*** Opening of RECORDS ***
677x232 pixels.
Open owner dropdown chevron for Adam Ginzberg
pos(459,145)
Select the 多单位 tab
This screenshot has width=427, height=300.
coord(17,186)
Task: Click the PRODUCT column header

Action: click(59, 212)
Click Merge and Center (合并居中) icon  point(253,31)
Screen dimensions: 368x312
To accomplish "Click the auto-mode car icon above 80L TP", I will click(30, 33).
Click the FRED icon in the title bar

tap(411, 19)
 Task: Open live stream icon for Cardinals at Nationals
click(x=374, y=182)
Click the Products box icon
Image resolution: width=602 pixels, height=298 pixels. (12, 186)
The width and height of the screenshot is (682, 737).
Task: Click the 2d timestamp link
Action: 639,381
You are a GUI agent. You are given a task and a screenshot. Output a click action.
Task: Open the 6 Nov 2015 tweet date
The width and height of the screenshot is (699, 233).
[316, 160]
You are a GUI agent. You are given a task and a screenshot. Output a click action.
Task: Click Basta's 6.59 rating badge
*** Close of RECORDS ***
*** Opening of RECORDS ***
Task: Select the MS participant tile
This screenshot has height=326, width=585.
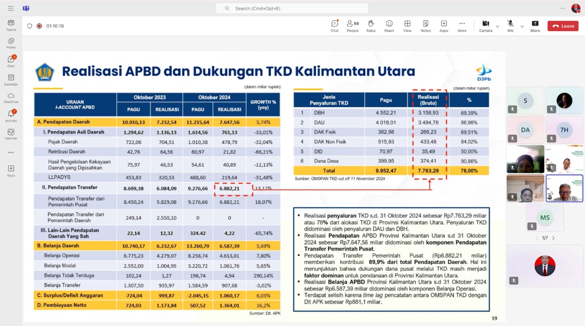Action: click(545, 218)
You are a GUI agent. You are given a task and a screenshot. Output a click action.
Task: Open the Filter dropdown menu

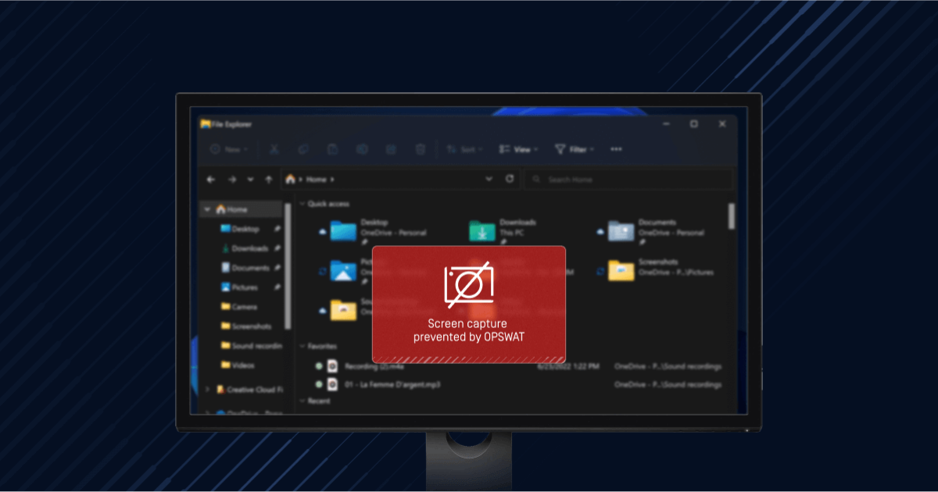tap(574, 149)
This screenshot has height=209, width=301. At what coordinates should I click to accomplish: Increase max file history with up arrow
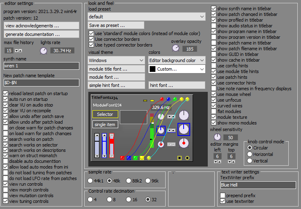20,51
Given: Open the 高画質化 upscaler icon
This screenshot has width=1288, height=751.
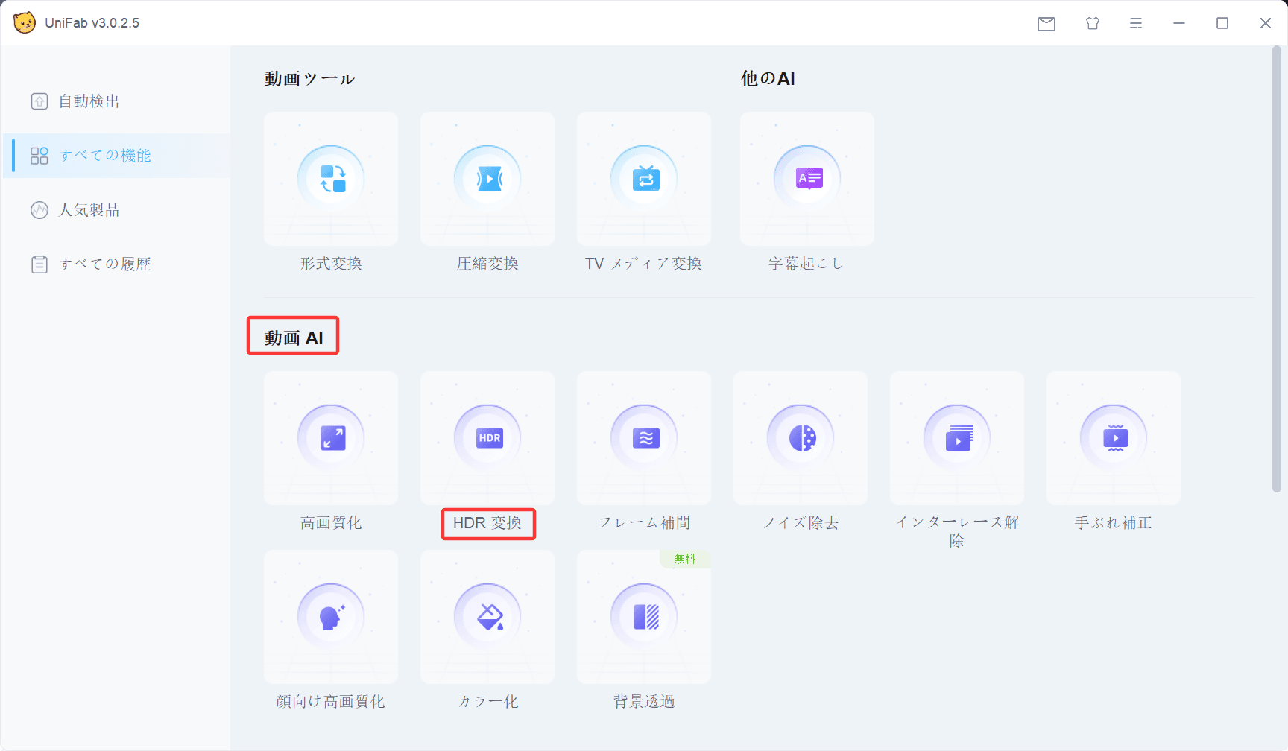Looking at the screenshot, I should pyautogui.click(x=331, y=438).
*** Close of RECORDS ***
• [PROMPT] Word for word, restate the lines of the data above that fall between the line holding "Open owner dropdown chevron for Adam Ginzberg" and the line holding "Task: Click Basta's 6.59 rating badge", inclusive, and no other lines.

• [ANSWER TO THIS TASK]
Open owner dropdown chevron for Adam Ginzberg
pos(459,145)
Select the 多单位 tab
This screenshot has width=427, height=300.
coord(17,186)
Task: Click the PRODUCT column header

Action: click(59, 212)
Click Merge and Center (合并居中) icon  point(253,31)
Screen dimensions: 368x312
To accomplish "Click the auto-mode car icon above 80L TP", I will click(30, 33).
Click the FRED icon in the title bar

tap(411, 19)
 Task: Open live stream icon for Cardinals at Nationals
click(x=374, y=182)
Click the Products box icon
Image resolution: width=602 pixels, height=298 pixels. (12, 186)
The width and height of the screenshot is (682, 737).
Task: Click the 2d timestamp link
Action: 639,381
You are a GUI agent. You are given a task and a screenshot. Output a click action.
Task: Open the 6 Nov 2015 tweet date
The width and height of the screenshot is (699, 233).
[316, 160]
You are a GUI agent. You are given a task and a screenshot. Output a click action.
Task: Click Basta's 6.59 rating badge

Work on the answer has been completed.